Cyclooxygenase-2, not microsomal prostaglandin E synthase-1, is the mechanism for interleukin-1-β-induced prostaglandin E₂ production and inhibition of insulin secretion in pancreatic islets

Arachidonic acid is converted to prostaglandin E₂ (PGE ₂) by a sequential enzymatic reaction performed by two isoenzyme groups, cyclooxygenases (COX-1 and COX-2) and terminal prostaglandin E synthases (cPGES, mPGES-1, and mPGES-2). mPGES-1 is widely considered to be the final enzyme regulating COX-2-dependent PGE₂ synthesis. These generalizations have been based in most part on experiments utilizing gene expression analyses of cell lines and tumor tissue. To assess the relevance of these generalizations to a native mammalian tissue, we used isolated human and rodent pancreatic islets to examine interleukin (IL)-1β-induced PGE ₂ production, because PGE₂ has been shown to mediate IL-1β inhibition of islet function.
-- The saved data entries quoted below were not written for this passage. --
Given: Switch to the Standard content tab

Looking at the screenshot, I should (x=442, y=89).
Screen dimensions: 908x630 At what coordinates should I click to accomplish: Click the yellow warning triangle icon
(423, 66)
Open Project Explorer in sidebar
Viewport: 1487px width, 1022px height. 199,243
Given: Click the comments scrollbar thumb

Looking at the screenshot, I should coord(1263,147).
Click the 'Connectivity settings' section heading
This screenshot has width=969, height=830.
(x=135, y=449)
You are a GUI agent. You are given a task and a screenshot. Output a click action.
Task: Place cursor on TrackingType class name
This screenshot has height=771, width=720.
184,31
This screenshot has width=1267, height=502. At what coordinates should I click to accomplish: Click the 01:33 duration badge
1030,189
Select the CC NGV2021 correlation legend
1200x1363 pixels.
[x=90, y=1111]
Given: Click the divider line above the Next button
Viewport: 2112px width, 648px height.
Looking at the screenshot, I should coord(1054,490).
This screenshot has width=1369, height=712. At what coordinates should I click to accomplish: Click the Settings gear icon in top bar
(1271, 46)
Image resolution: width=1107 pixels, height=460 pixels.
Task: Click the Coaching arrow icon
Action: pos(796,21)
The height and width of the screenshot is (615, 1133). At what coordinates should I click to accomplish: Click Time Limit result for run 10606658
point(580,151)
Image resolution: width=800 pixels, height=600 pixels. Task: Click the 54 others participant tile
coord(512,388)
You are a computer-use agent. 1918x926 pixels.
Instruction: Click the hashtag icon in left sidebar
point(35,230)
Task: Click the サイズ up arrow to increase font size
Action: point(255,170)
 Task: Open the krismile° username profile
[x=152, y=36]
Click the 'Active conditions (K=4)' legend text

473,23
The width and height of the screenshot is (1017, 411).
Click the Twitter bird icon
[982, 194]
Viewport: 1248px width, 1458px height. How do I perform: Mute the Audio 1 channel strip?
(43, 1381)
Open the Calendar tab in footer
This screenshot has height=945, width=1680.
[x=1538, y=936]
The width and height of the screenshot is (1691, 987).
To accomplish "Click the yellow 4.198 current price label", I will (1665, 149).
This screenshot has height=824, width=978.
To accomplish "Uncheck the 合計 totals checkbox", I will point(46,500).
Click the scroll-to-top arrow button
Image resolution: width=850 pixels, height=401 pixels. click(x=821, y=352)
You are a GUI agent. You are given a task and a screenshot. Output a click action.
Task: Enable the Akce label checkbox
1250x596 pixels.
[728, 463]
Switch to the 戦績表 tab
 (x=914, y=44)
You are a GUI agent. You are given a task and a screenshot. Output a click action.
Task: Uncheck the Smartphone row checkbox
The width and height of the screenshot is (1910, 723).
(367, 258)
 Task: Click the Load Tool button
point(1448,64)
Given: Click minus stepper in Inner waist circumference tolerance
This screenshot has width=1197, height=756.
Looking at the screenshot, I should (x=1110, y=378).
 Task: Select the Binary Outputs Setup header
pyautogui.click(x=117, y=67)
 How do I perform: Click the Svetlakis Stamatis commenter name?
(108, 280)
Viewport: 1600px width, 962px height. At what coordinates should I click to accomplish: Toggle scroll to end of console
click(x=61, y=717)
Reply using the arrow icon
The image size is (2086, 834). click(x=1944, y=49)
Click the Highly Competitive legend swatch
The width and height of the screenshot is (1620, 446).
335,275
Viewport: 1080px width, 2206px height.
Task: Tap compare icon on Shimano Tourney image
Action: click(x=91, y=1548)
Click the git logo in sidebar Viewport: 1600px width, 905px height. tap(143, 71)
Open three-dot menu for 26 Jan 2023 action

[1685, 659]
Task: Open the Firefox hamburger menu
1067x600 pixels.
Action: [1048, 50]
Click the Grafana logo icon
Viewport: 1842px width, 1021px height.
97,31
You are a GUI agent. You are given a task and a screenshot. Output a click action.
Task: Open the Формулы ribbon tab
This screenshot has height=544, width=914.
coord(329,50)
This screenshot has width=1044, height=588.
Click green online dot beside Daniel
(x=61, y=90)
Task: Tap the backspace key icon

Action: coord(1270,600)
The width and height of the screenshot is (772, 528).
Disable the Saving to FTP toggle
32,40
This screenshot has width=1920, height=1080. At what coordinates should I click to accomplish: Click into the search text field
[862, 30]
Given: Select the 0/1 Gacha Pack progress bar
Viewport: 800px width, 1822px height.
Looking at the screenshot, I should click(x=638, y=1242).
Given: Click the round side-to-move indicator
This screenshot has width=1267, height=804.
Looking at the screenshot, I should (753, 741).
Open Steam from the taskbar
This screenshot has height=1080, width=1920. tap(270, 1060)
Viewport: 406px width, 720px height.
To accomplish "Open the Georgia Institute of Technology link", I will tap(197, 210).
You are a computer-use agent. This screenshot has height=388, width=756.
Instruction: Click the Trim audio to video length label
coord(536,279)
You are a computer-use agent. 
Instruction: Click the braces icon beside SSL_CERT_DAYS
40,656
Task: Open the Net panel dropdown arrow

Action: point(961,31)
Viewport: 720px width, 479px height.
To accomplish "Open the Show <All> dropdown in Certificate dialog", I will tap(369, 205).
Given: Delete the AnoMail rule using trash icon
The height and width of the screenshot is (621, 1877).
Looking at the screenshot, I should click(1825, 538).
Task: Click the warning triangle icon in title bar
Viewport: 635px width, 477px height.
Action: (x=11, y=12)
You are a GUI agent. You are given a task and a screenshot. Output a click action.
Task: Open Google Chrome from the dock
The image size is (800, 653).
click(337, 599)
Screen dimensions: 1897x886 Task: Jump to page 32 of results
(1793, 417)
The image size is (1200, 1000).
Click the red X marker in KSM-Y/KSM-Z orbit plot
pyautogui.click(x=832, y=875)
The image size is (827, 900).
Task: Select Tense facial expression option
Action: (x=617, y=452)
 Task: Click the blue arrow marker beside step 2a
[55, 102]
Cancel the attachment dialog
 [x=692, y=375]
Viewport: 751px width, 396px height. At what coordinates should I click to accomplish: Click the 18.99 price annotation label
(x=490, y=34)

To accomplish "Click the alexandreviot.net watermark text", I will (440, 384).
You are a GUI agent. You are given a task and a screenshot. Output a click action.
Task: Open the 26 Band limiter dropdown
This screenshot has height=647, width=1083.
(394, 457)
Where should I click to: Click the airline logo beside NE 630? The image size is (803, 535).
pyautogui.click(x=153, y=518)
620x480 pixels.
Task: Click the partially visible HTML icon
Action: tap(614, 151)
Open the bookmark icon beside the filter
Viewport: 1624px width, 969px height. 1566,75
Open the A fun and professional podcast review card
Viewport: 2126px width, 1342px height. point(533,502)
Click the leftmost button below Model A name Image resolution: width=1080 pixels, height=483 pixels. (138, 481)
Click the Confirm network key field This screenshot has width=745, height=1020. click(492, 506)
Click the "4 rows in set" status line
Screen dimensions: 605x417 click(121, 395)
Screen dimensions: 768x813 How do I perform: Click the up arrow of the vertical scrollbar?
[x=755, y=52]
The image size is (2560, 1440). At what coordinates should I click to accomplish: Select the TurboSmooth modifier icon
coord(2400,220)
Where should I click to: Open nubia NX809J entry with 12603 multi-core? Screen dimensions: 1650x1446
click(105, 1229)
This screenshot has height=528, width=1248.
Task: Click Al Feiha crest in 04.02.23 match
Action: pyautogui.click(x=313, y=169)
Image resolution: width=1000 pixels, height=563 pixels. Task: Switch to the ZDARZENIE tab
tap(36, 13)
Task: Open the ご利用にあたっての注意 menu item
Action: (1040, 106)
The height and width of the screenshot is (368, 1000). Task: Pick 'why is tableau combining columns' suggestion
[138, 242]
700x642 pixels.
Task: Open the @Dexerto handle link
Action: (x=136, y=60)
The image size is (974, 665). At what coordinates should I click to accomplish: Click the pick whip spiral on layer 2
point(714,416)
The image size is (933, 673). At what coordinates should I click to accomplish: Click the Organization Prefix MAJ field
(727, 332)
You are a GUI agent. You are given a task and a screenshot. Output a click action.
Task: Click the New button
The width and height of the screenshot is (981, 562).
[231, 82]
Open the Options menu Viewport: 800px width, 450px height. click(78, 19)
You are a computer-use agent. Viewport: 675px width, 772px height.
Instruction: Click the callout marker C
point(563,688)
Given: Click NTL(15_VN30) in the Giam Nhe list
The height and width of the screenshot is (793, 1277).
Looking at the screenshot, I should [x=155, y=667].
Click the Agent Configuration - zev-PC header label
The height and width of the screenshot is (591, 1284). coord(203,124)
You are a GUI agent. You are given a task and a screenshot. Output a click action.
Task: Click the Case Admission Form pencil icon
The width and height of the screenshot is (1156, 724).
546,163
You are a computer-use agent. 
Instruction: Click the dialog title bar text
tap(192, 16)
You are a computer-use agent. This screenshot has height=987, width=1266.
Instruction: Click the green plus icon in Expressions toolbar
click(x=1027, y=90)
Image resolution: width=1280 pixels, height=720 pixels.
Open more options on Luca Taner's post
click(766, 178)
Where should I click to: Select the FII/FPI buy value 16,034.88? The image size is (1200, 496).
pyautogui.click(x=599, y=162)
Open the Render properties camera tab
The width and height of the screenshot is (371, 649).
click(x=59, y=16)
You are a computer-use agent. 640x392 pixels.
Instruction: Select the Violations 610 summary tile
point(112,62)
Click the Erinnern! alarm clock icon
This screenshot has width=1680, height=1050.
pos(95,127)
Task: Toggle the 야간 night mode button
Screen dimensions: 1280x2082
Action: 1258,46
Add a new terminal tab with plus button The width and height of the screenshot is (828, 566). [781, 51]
Rat islets constitutively expressed mRNAs of COX-1, COX-2, cPGES, and mPGES-1. As expected, IL-1β increased mRNA levels for COX-2 and mPGES-1, but not for COX-1 or cPGES. Basal protein levels of COX-1, cPGES, and mPGES-2 were readily detected in whole cell extracts but were not regulated by IL-1β. IL-1β increased protein levels of COX-2, but unexpectedly mPGES-1 protein levels were low and unaffected. In microsomal extracts, mPGES-1 protein was barely detectable in rat islets but clearly present in human islets; however, in neither case did IL-1β increase mPGES-1 protein levels. To further assess the importance of mPGES-1 to IL-1β regulation of an islet physiologic response, glucose-stimulated insulin secretion was examined in isolated islets ofWTand mPGES-1-deficient mice. IL-1β inhibited glucose-stimulated insulin secretion equally in both WT and mPGES-1^-/- islets, indicating that COX-2, not mPGES-1, mediates IL-1β-induced PGE₂ production and subsequent inhibition of insulin secretion.